The Indian intelligentsia had, in the beginning, welcomed British rule in the hope that it would be instrumental in modernising and developing India. In other words, British rule would help in bringing about similar conditions in India as existed in England. The idea of economic nationalism was based on a firm rejection of this notion. Instead, the moderate nationalists argued that the British rule was responsible for the ruin of the Indian economy and was blocking the possibilities of economic development of India along modern lines (Bipan Chandra, Economic Nationalism, pp 1419). These ideas prepared the background for the popular, mass phase of the Indian national movement in the 20th century. During this phase, the nationalist leadership took these ideas to the people and mobilised them in the anti-imperialist struggle.

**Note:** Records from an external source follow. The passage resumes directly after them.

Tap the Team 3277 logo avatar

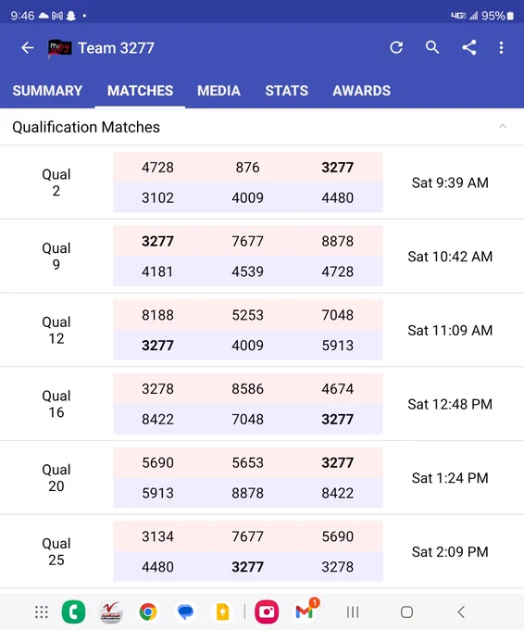(59, 48)
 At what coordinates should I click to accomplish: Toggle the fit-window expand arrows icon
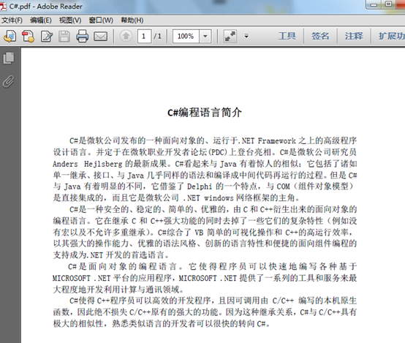[x=230, y=36]
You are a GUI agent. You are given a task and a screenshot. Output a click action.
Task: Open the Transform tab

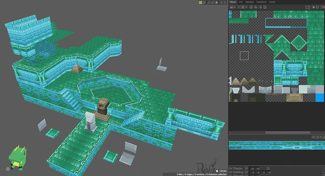tap(261, 2)
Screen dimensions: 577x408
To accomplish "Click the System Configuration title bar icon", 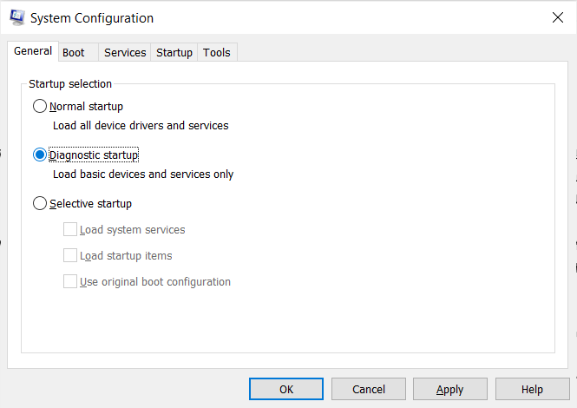I will point(16,17).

As the movement grew to encompass new geographical areas and social groups, it encountered a whole set of new challenges and problems. How to combine the local grievances with the pan-Indian issues and the specific class demands with nationalists ones? The contributions by David Arnold (Rebellious Hillmen: The Gudem-Rampa Rising 1839-1924, pp 10918), David Hardiman (The Rowlatt Satyagraha pp 81-89), Rajat K Ray (Masses in Politics: Non-cooperation Movement in Bengal, pp 90-108) and Gyanendra Pandey (The Indian Nation in 1942, pp 139-55) take up some of these issues. Hardiman has argued, coherently and explicitly, what Indian natio nalism meant at the local level and the hazards in organising popular politics of protest. Indian nationalism, as an ideology was a set of ideas – primarily those of anti-imperialism and national unity. But as concrete politics, it was much more complex: there were variations from one area to another; local specificities mattered; the existing tradition of political protest in the area often shaped the texture of politics.

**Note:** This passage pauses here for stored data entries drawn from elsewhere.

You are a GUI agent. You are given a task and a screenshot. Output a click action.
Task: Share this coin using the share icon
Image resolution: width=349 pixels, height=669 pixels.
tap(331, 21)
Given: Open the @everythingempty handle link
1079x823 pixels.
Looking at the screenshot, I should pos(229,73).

David Arnold tells us about the nature of local leadership in the hilly, tribal tracts of parts of south India and both its linkages with, and independence from, the leadership outside. The picture that can be drawn from his article is that the relationship between local protest and the larger movement was like overlapping, interpenetrating circles – both had a shared territory but also their independent spaces. The shared territory explains the pan-Indian character of the movement; the independent spaces indicate the diversity of the struggle.
In some cases it was difficult to separate the purely anti-imperialist struggle from the resistance to outside influences ushe red in by capitalist modernity. Quite often for the local people, the two assumed the same form and came in the same package. It was partly for this reason that often religion played an important role in organising many of these protests. In any case religion, which was an integral part of the lifestyle was threatened by modern economic developments, with or without imperialism.

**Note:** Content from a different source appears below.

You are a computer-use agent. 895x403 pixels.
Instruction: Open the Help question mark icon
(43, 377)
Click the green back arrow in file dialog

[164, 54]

Arnold has delineated “territoriality” and “xenophobia” as two important elements in all peasant protests and looks upon them as deterrents in the integration of peasant struggles with larger anti-imperialist struggles (pp 116-17). This however seems a little strange, given that both the notions
– territoriality and xenophobia – have been so crucial in all anti-colonial national movements the world over. It should actually serve to explain how the local and isolated peasant struggles could be linked to larger anti-imperialist struggles.
The Weaknesses
A major weakness of the volume is its nonhistoriographical character. On some of the crucial debates, we hear only one side of the story. In particular, the contributions by Sanjay Seth (Rewriting Histories of Nationalism: The Politics of ‘Moderate Nationalism’ in India, 1870-1905, pp 3048), Gyanendra Pandey and Ayesha Jalal (Exploding Communalism: The Politics of Muslim Identity in South Asia, pp 179-98) take up arguments – for and against – in a debate whose contours are not available in the volume. As a result the readers will know that there is a nationalist historiography but will not know the major ideas that are associated with this historiography. In the absence of an elaboration of the nationalist historiography (or the Marxist historiography), the reader is left to comprehend this historiography on the basis of how its opponents have constructed it. The volume has many references to historiography but no attempt to elaborate on the different historiographical trends on the national movement. This is all the more unfortunate given that there exits such a rich historiography on this theme.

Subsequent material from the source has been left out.